O Conselho Municipal dos Direitos da Criança e do Adolescente (CMDCA), com apoio da Secretaria Municipal da Assistência Social de Aracaju, realizou nesta terça-feira, 14, a Conferência Livre dos Direitos da Criança e do Adolescente. O evento teve como principal objetivo fomentar o debate sobre a ‘diversidade que gera a violência’, propondo a reflexão de como as políticas públicas contribuem para o processo de conscientização na sociedade. Promovida na Escola Municipal de Ensino Fundamental (Emef) Presidente Vargas, o encontro reuniu pesquisadores, profissionais da Educação e Assistência Social e crianças e adolescentes das redes de ensino Fundamental e Médio.
A não aceitação da diversidade cultural, econômica ou social é um dos principais fatores que geram a violência. Entender como o mundo é diferente, diversificado, com características marcantes em cada território, para muitos pode não ser uma tarefa fácil. Isso também acontece quando o assunto é a compreensão do comportamento de cada indivíduo.

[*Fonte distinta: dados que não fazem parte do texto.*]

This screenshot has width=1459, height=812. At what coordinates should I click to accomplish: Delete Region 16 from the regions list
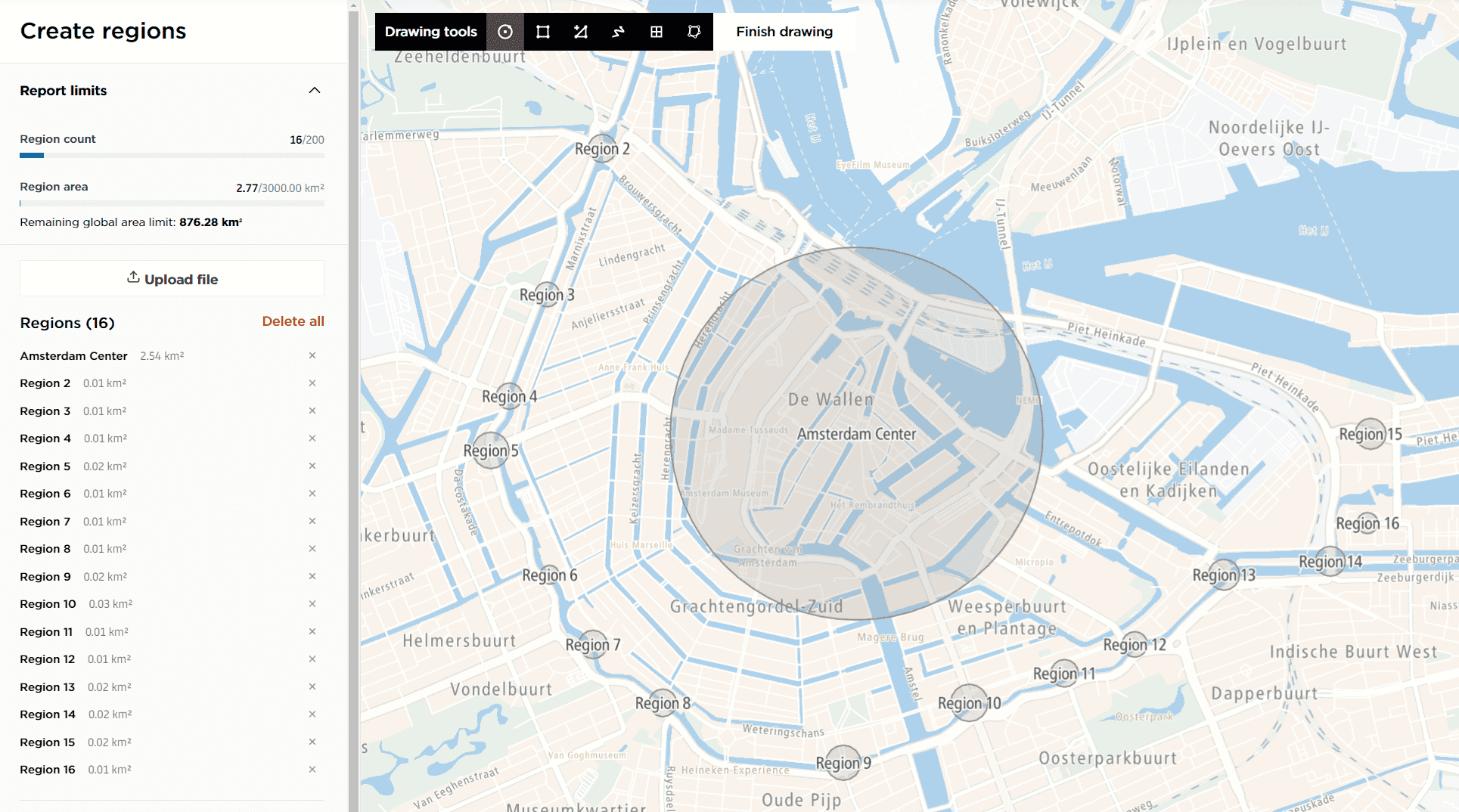pyautogui.click(x=312, y=770)
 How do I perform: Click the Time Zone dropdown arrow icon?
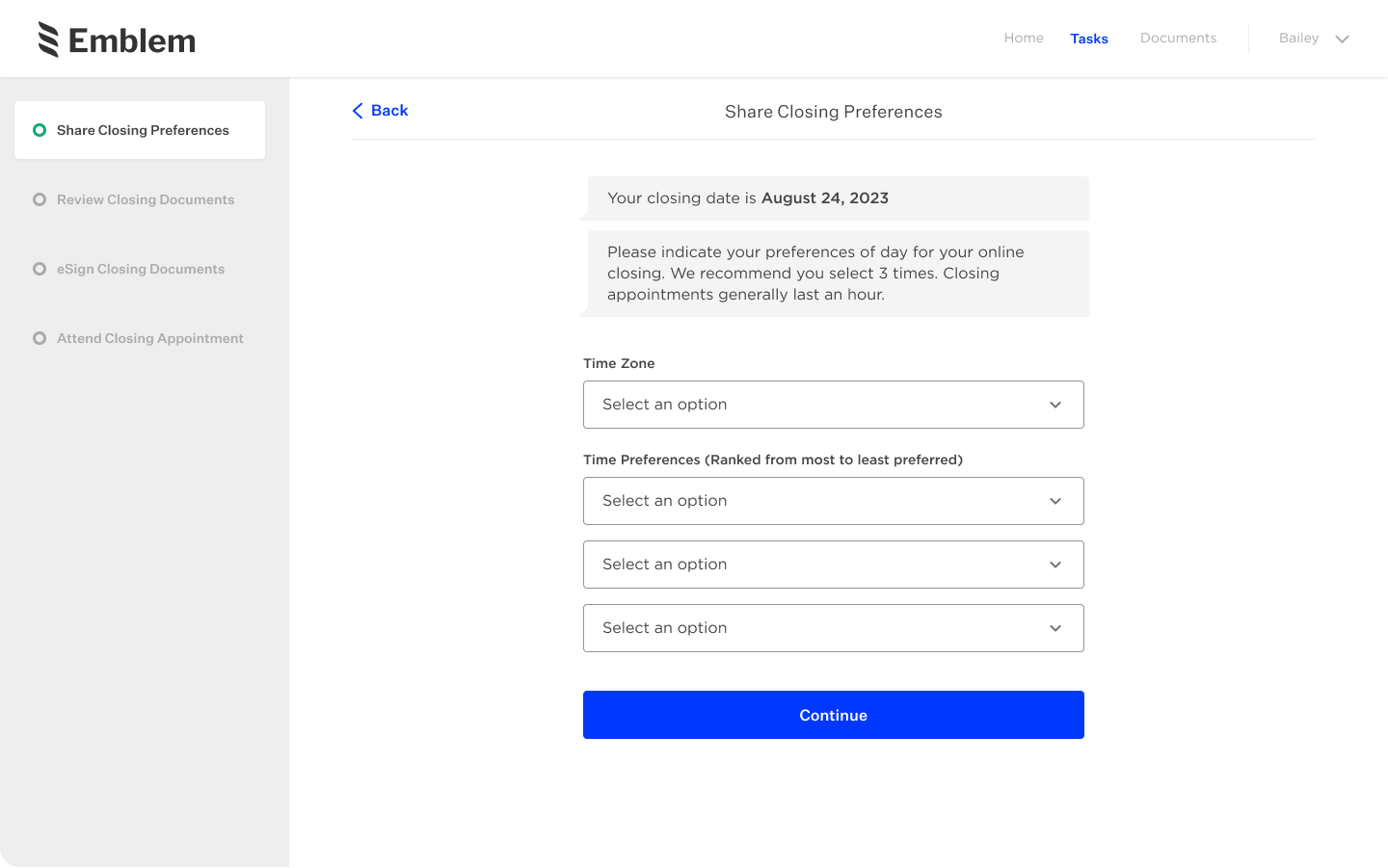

Essa dificuldade de aceitar as características particulares de cada ser, região ou objeto e como a promoção das políticas públicas tem ajudado a melhorar os índices da violência foram debatidos na ocasião.
 
Para a gerente da Média Complexidade da Proteção Social Especial da Assistência Social, Lucianne Rocha, o enfrentamento desse tipo de violência gerada através da não aceitação da pluralidade é fortalecido na promoção de eventos como a Conferência Livre, que reúne o público alvo, tornando-o protagonista nas discussões. “Temos que fortalecer esse processo para, cada vez mais, termos jovens organizados na comunidade, no sentido de serem os principais a olharem e avaliarem as políticas públicas que estão sendo ofertadas na garantia do seu direito. Então, quando promovemos um encontro como esse onde conseguimos reunir crianças, adolescentes e jovens com incentivo à participação, estamos fazendo com que eles enxerguem as políticas como direitos e entendam como eles devem se posicionar na perspectiva de como enfrentar aquilo que vem como uma violação”, explica.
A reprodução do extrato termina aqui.